**ASSIGNMENT**
What you give back should be exactly the lines from the one with "790x399 pixels. How" through the end of the data, without the pictures.

**EXTRACTED DATA**

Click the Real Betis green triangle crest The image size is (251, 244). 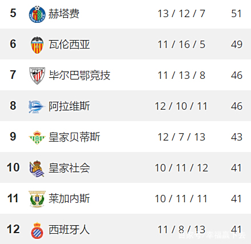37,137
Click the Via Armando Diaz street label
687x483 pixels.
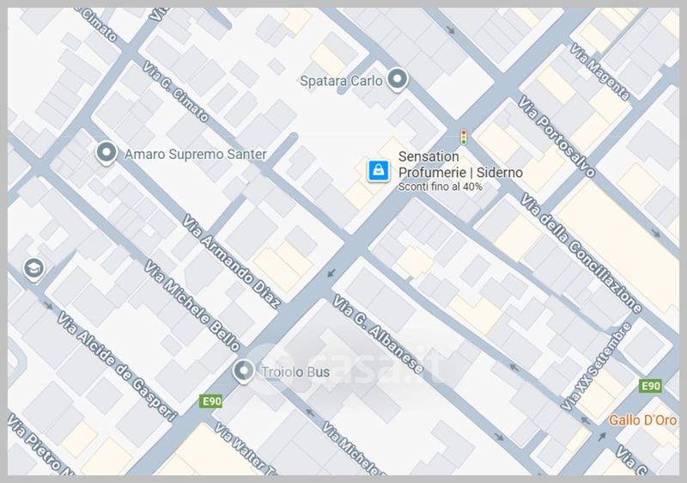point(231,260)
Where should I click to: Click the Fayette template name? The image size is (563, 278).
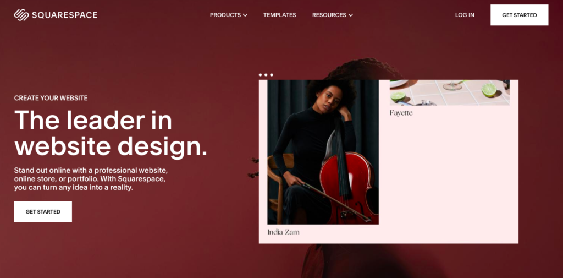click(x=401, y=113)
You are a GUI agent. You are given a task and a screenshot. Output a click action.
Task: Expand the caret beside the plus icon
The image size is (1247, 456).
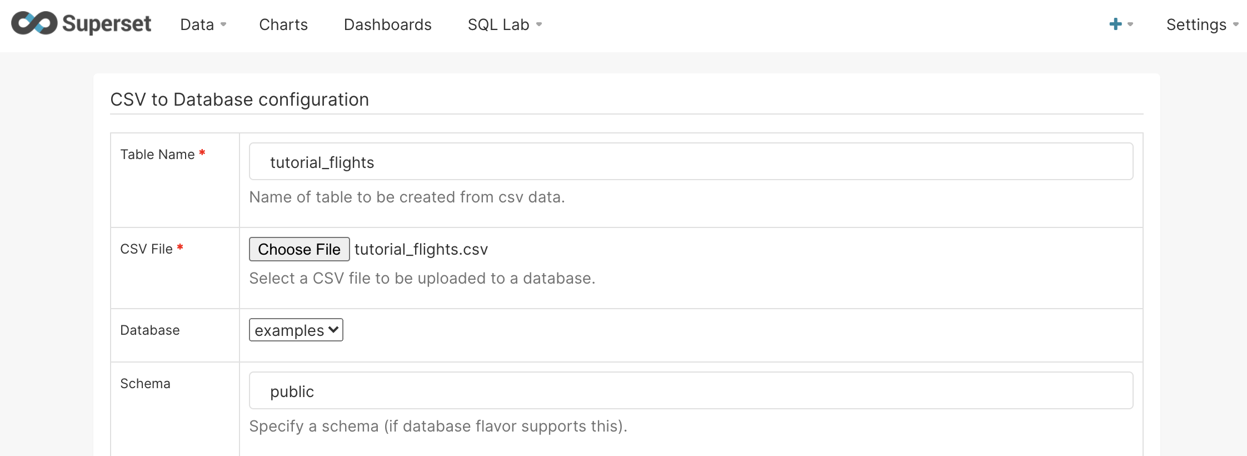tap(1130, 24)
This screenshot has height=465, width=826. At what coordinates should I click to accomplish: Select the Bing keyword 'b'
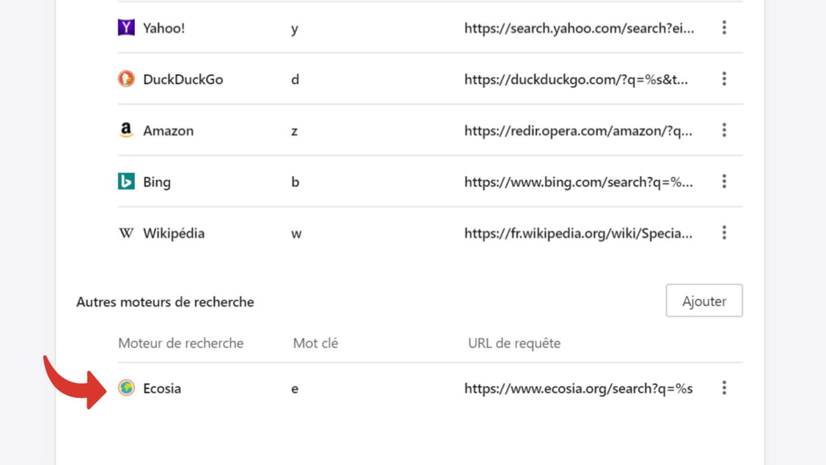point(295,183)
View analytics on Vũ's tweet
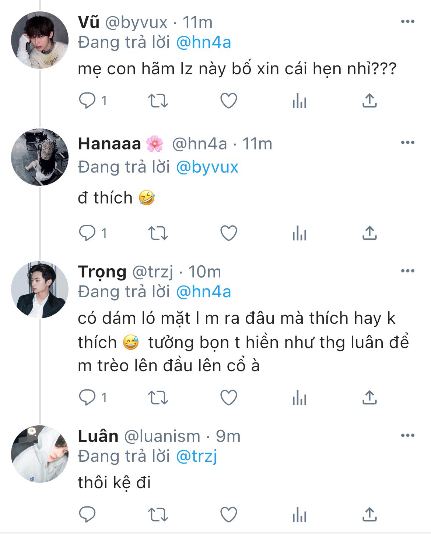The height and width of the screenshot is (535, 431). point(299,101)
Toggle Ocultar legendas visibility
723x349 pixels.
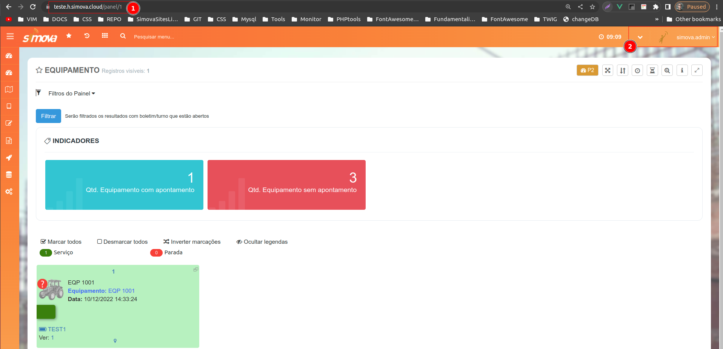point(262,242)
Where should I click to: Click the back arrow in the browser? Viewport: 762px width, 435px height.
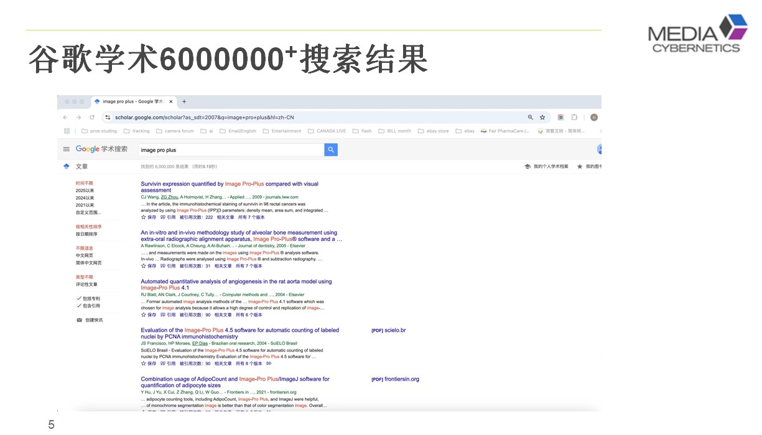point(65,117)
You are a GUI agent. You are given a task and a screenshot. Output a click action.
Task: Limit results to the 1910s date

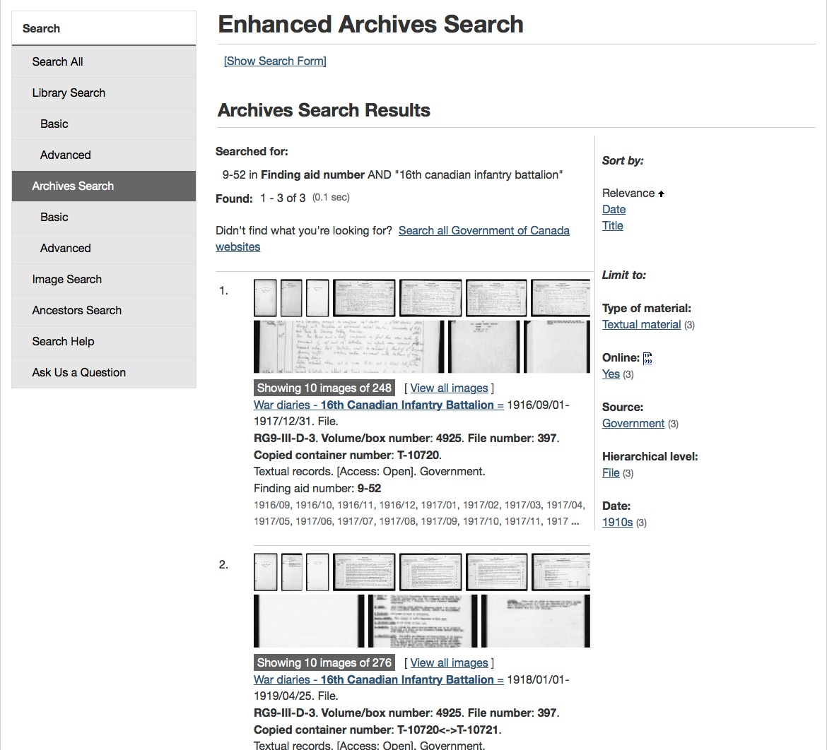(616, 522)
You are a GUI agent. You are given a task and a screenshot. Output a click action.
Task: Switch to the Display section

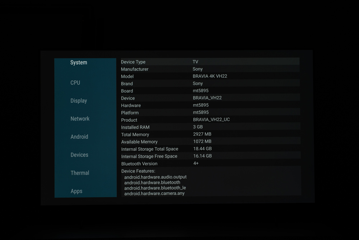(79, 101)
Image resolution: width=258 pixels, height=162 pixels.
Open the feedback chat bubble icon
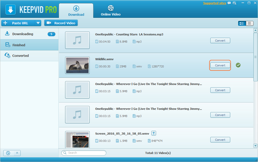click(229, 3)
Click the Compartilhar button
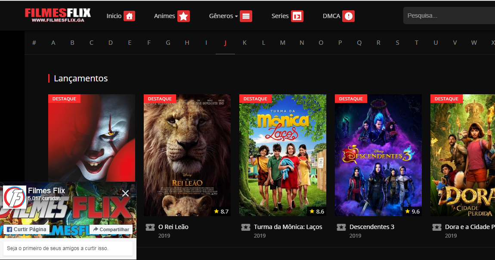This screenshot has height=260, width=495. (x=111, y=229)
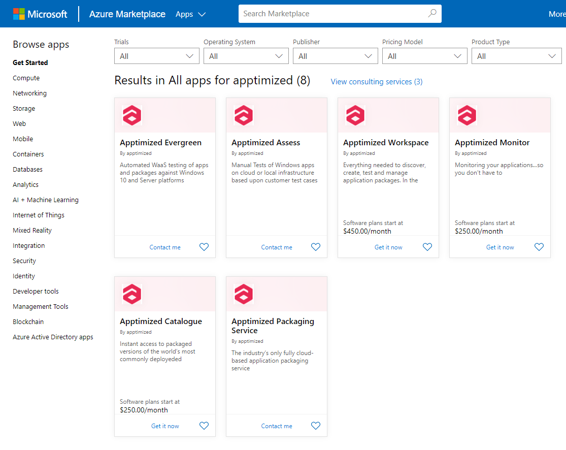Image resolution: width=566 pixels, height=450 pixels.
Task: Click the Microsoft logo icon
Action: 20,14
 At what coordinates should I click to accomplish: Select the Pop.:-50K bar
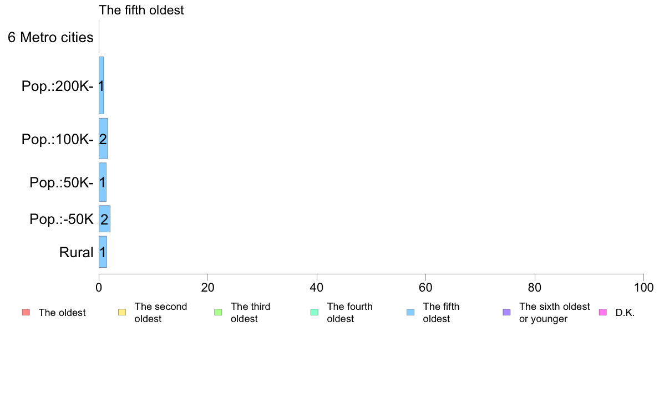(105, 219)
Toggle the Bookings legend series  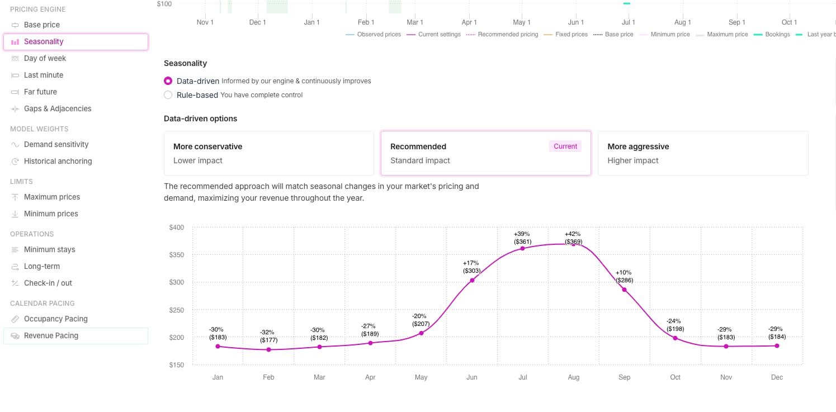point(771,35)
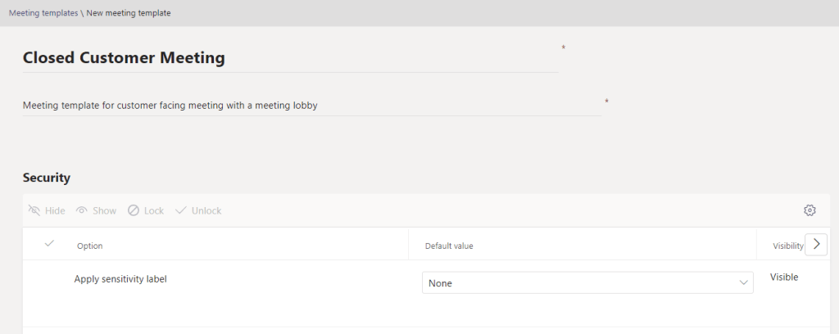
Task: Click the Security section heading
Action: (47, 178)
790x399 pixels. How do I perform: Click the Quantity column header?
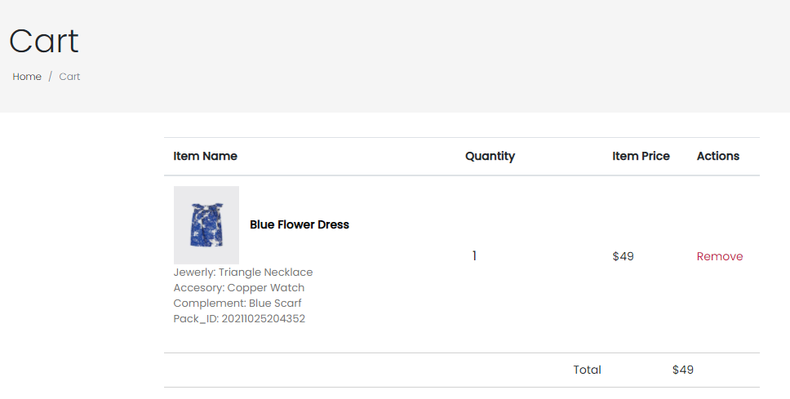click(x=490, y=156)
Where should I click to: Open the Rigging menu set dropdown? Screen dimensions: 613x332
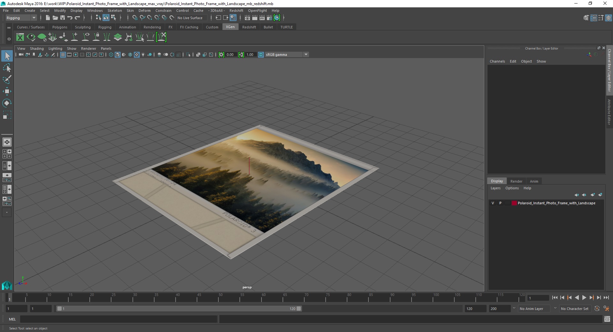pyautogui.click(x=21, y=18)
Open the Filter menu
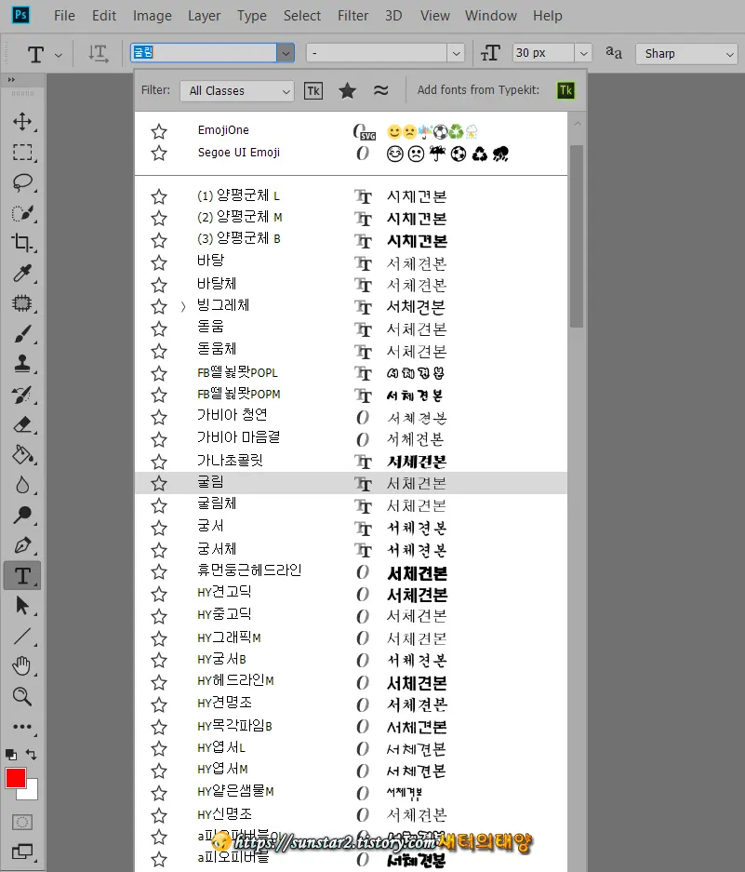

**REPLY**
790x399 pixels. How do I perform: Click the Quantity column header?
click(x=490, y=156)
Where should I click to: Open the Rigging menu set dropdown? Screen dimensions: 613x332
pyautogui.click(x=21, y=18)
Open the Filter menu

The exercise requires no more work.